*** Working data ***

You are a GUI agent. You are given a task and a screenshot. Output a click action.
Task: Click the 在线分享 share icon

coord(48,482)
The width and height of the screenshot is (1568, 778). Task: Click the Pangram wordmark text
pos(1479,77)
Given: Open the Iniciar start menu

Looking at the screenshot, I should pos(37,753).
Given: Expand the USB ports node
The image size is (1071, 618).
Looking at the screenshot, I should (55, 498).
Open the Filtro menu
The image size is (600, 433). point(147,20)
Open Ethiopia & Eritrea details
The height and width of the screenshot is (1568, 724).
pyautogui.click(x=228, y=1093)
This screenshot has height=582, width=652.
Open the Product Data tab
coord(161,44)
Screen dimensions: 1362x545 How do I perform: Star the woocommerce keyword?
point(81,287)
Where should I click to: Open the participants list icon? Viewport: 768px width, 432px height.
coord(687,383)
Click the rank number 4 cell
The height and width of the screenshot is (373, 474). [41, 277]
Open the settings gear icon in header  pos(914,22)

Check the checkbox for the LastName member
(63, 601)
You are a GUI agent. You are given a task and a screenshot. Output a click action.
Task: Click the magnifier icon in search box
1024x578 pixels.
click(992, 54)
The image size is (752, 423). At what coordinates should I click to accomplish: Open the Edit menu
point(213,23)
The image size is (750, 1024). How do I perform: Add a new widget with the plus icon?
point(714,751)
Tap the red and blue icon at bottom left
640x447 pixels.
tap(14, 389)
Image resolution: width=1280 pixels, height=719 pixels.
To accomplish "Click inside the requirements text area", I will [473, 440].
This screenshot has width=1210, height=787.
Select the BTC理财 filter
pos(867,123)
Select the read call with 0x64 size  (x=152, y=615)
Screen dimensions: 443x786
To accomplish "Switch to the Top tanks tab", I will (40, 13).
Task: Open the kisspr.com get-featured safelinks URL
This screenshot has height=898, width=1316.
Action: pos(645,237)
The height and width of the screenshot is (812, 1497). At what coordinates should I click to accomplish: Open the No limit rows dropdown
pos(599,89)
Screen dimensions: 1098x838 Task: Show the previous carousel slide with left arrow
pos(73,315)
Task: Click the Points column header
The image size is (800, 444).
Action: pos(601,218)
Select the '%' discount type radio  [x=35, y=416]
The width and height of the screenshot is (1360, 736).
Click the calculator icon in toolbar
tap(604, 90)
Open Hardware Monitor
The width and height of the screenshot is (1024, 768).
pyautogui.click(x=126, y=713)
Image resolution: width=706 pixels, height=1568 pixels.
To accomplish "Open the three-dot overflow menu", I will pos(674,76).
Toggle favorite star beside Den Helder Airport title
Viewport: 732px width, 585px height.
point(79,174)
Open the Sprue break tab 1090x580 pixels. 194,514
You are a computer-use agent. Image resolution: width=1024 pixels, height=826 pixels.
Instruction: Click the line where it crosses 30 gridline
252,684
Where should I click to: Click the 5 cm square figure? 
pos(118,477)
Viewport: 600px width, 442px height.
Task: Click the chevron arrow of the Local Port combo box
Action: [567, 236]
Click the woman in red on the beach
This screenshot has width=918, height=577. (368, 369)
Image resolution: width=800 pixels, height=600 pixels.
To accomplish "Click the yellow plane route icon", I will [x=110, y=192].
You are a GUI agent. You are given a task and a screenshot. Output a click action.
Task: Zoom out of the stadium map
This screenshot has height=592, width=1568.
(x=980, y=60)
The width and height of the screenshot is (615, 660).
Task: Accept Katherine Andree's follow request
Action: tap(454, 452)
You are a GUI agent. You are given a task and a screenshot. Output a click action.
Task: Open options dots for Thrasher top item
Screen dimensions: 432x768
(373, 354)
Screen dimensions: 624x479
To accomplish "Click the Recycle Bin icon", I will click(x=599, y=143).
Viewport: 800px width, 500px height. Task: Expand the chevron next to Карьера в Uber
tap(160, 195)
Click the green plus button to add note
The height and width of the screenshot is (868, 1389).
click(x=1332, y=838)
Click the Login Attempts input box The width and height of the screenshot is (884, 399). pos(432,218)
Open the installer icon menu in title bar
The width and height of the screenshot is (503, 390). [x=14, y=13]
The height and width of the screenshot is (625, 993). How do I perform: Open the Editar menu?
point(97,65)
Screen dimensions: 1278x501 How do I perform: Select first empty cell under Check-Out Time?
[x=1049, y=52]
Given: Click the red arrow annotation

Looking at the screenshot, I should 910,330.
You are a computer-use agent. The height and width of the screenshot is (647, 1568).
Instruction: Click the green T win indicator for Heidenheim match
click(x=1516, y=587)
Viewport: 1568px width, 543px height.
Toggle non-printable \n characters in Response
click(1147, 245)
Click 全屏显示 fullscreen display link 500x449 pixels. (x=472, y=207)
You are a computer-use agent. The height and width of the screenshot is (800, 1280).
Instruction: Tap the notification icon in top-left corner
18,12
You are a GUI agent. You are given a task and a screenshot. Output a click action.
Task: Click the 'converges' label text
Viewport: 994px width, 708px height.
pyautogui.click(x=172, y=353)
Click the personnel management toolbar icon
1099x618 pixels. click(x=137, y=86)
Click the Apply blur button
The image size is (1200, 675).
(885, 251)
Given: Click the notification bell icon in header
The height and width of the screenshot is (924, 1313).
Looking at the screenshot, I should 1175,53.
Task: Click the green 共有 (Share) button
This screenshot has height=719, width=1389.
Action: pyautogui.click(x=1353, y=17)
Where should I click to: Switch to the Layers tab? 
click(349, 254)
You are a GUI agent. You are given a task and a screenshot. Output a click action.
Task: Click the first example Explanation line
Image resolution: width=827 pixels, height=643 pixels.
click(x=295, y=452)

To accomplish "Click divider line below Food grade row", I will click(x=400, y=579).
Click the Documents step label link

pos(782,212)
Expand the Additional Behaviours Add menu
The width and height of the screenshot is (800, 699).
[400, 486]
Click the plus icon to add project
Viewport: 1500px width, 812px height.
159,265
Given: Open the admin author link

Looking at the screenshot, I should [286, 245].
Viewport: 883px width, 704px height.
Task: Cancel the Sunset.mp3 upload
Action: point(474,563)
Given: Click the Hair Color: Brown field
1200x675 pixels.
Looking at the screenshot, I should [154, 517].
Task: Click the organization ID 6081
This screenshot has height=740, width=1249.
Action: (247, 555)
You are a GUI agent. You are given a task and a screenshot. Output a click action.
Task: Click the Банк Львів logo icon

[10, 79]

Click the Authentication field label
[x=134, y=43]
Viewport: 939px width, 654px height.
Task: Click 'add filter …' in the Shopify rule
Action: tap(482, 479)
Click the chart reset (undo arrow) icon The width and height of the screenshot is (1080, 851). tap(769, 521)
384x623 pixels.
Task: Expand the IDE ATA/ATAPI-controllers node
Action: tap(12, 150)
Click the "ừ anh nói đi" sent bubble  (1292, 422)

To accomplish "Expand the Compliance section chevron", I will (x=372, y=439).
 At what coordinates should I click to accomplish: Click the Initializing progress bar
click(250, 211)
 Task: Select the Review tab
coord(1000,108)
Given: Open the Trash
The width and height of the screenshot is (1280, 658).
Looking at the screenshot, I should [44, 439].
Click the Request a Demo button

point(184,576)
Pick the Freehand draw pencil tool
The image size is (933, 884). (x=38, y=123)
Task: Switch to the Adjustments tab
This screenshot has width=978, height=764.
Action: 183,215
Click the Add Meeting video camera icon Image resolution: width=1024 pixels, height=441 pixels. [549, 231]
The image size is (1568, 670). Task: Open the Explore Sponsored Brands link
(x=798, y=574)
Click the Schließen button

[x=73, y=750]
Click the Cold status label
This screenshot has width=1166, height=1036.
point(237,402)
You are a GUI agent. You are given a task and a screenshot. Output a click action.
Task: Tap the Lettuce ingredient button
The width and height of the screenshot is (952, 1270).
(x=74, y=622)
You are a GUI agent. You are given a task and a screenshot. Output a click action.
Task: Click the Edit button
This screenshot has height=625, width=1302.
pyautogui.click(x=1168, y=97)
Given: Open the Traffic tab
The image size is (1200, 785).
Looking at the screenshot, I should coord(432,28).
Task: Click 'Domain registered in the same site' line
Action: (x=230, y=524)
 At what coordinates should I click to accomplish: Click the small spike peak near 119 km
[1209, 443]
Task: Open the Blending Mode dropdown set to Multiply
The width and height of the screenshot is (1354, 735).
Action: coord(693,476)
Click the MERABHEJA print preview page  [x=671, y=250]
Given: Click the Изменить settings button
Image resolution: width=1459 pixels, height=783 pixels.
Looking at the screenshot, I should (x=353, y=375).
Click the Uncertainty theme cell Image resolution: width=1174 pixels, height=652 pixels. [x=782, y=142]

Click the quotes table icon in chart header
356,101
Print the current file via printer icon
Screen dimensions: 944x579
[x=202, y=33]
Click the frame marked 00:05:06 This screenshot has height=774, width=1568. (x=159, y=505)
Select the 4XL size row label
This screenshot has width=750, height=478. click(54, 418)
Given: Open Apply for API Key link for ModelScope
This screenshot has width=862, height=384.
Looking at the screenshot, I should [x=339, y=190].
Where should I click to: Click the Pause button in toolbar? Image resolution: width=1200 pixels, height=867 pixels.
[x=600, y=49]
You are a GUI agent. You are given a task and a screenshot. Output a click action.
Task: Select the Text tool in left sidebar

*** End of Working data ***

The problem ▸
Above are the records; copy each line from them that includes the string "settings".

Exercise output ▸
Open the settings gear icon in header  pos(914,22)
Given: Click the Изменить settings button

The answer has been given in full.